I have the general idea on mdutil but I'm just a little confused by the man mdutil explanation of -E.

1 Answer

As the man page for mdutil states; bold emphasis is mine:

The mdutil command is useful for managing the metadata stores for mounted volumes.

So when you ask:

Can you run mdutil on some arbitrary folder in your system and it will index recursively all subfolders, and nothing else on your system?

Nope, since mdutil is not a folder-based metadata storage tool, but rather a volume-based metadata storage tool.

Then you say:

What is the -E option? It seems to me that it means something like "reindex" however the following bash command does not make sense to memdutil -E -i off /.

The -E option in the man page is described as:

This flag will cause each local store for the volumes indicated to be erased. The stores will be rebuilt if appropriate.

So the -E option simply erases a metadata store on a specified volume. And in the case of this example:

mdutil -E -i off /

That command will erase (via the -E option) the metadata store on the volume mounted at root (/) and then turn off the indexing status (via the -i off option) on the volume mounted at root (/) as well.

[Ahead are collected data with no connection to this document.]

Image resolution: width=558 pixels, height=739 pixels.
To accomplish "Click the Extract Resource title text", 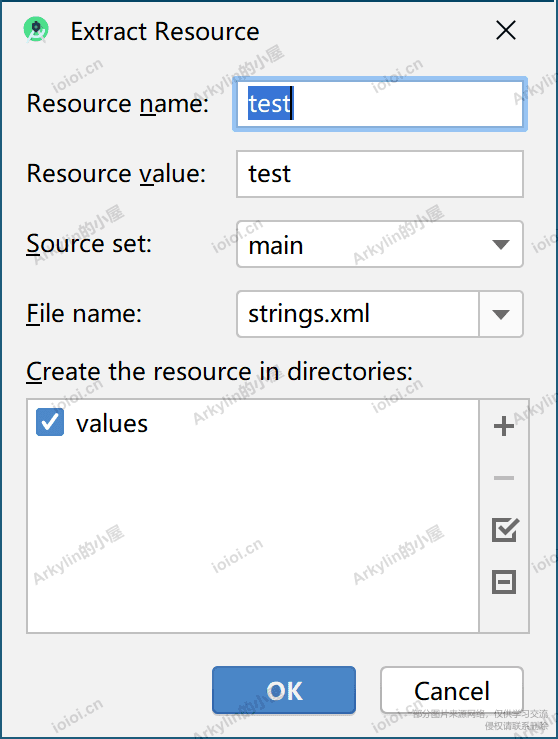I will tap(165, 32).
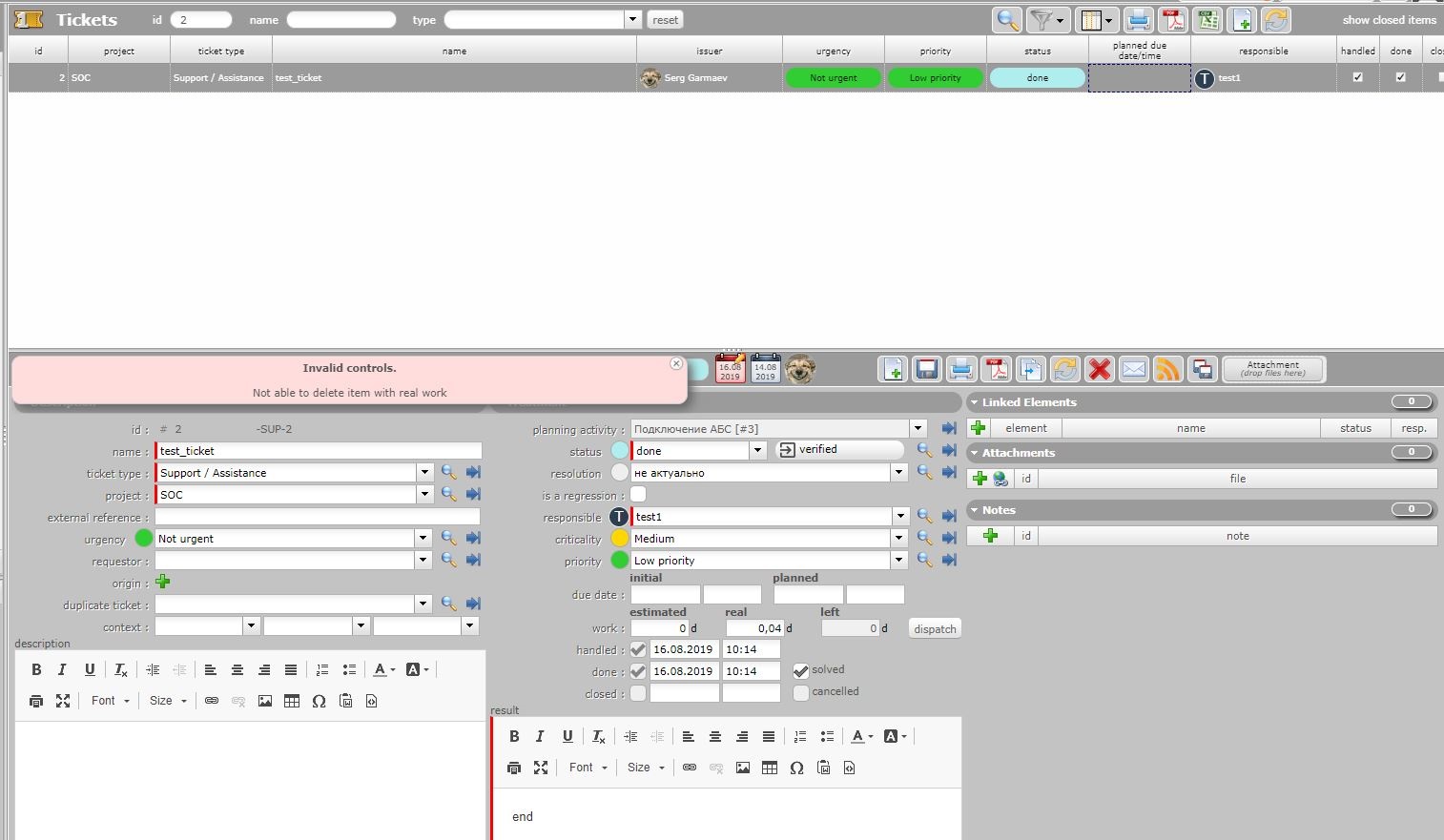Insert image in the result editor toolbar
1444x840 pixels.
743,768
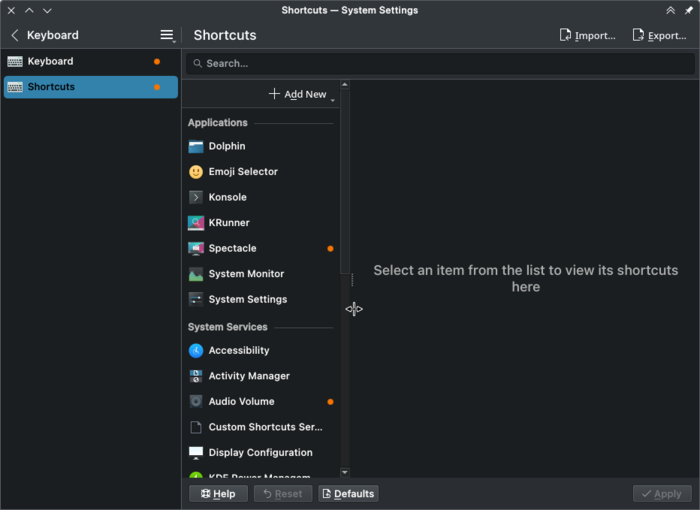Image resolution: width=700 pixels, height=510 pixels.
Task: Click the shortcuts Search field
Action: (x=440, y=63)
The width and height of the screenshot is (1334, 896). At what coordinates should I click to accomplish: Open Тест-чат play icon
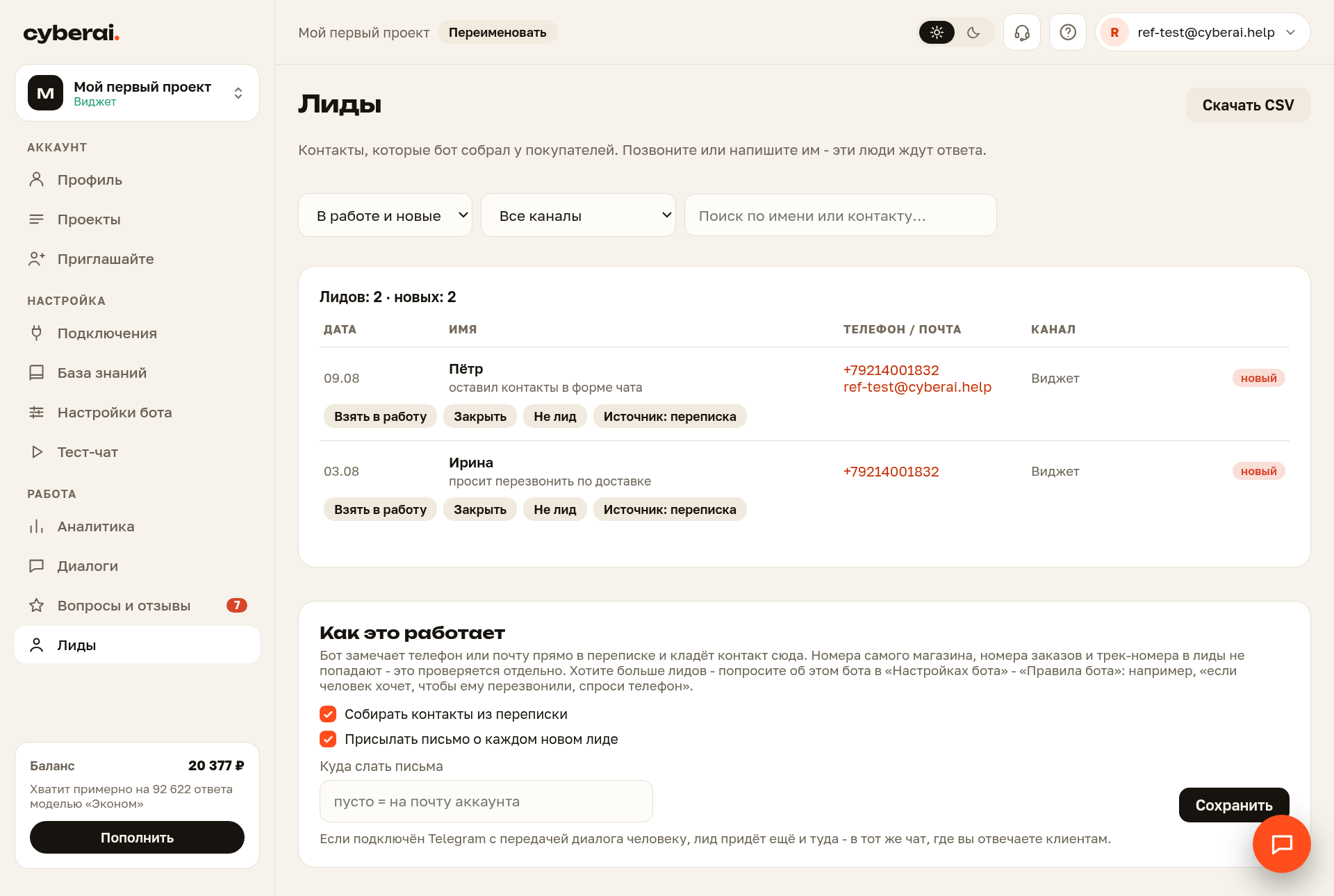(x=37, y=452)
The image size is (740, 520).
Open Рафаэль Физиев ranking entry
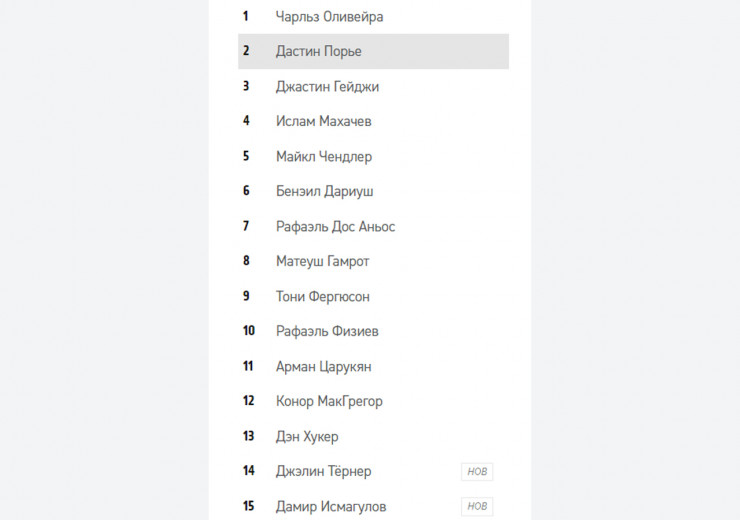click(327, 331)
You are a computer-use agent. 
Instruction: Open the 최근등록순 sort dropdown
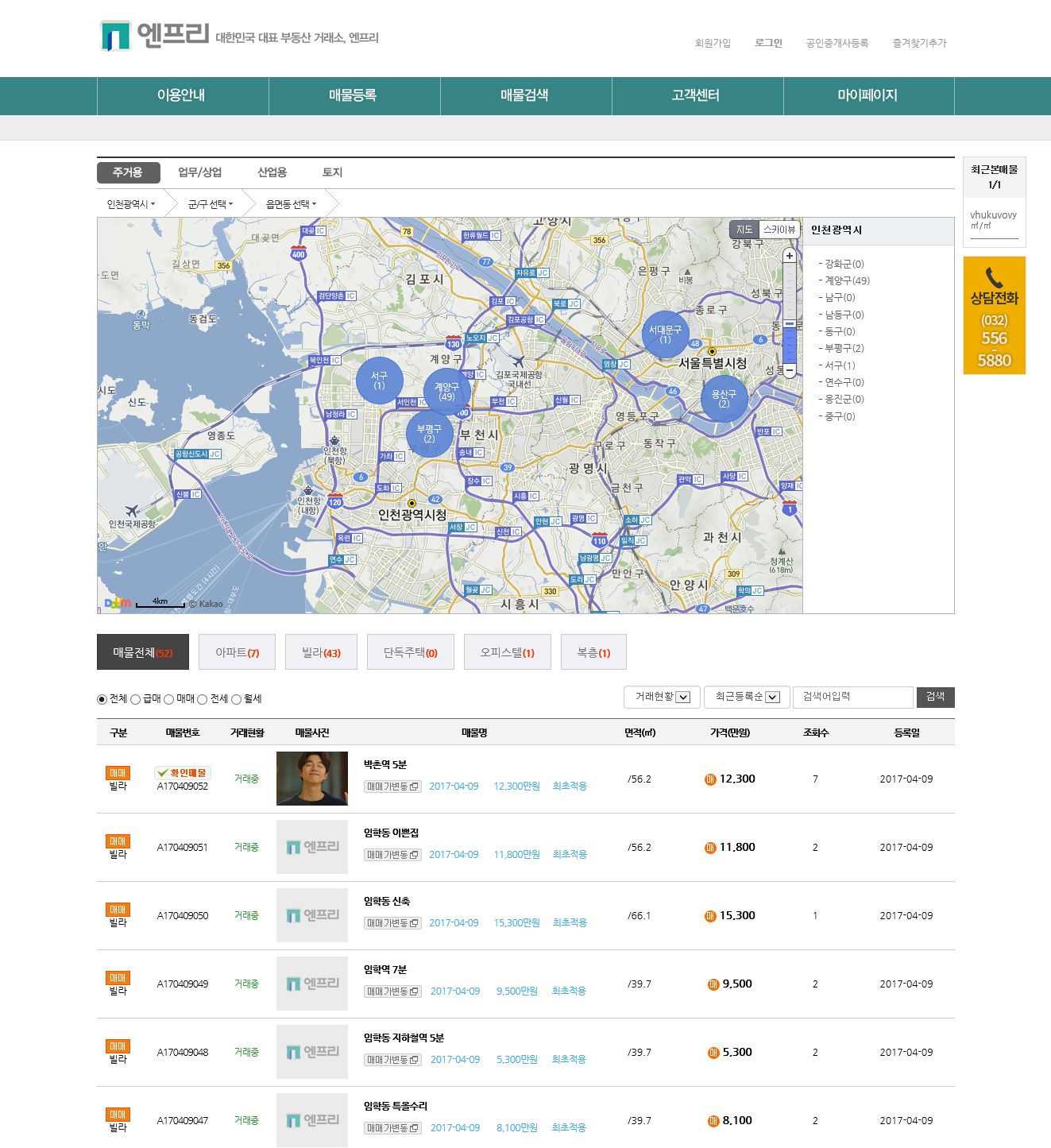[x=747, y=697]
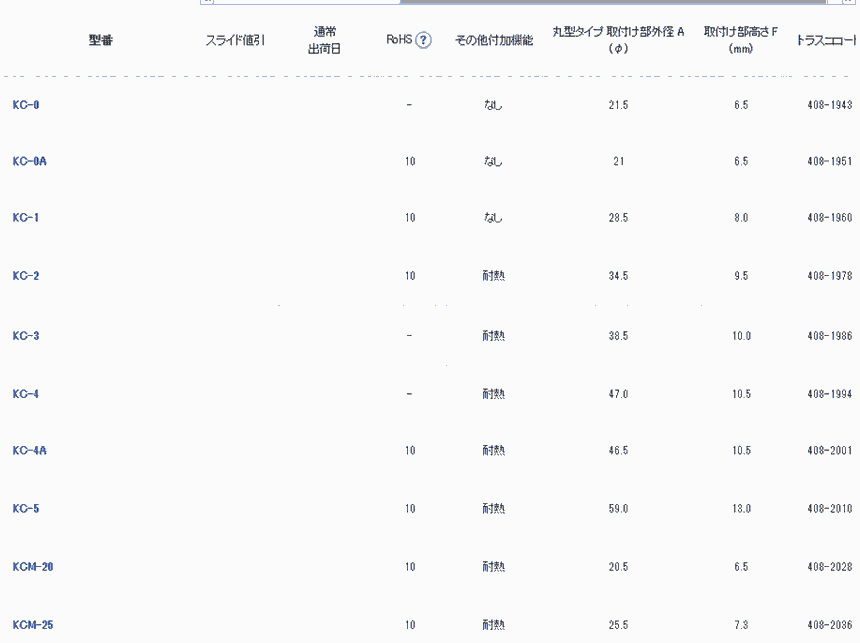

Your confusion might come from the fact that / doesn’t seem like an explicit volume name, but rather a path. But that / does indicate the root volume of the booted OS you are running that command on.

For example, let’s look at the output for ls -la /Volumes/ on an example Mac OS X system. It might look something like this:

drwxrwxrwt@ 7 root admin 238 Sep 3 19:48 .
drwxr-xr-x 29 root wheel 1054 Sep 3 01:40 ..
-rw-r--r--@ 1 jack admin 6148 May 18 18:57 .DS_Store
lrwxr-xr-x 1 root admin 1 Sep 3 10:17 Hard Drive -> /

Note how Hard Drive is not actually a “real” mounted volume as much as it is a symbolic link to the / mounted volume on the file system. The true mounted volume name is /.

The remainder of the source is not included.